>>>>>
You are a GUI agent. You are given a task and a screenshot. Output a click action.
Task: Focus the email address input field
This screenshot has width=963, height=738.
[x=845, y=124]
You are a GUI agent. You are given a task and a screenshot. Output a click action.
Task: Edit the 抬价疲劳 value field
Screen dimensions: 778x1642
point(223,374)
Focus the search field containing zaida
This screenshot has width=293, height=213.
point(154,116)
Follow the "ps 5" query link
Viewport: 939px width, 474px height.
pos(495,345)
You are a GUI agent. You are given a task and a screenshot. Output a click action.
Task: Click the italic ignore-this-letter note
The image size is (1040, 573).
<<<<<
What this task involves:
Please give all the lines above again, exactly as they read.

Exercise result:
You are a GUI agent. You are given a task and a screenshot. Output a click action.
Task: Focus the email address input field
This screenshot has width=963, height=738.
[x=845, y=124]
You are a GUI agent. You are given a task and a screenshot. Output a click action.
Task: Edit the 抬价疲劳 value field
Screen dimensions: 778x1642
point(223,374)
Focus the search field containing zaida
This screenshot has width=293, height=213.
point(154,116)
Follow the "ps 5" query link
Viewport: 939px width, 474px height.
pos(495,345)
You are a GUI agent. You are given a task and a screenshot. Output a click action.
Task: Click the italic ignore-this-letter note
The image size is (1040, 573).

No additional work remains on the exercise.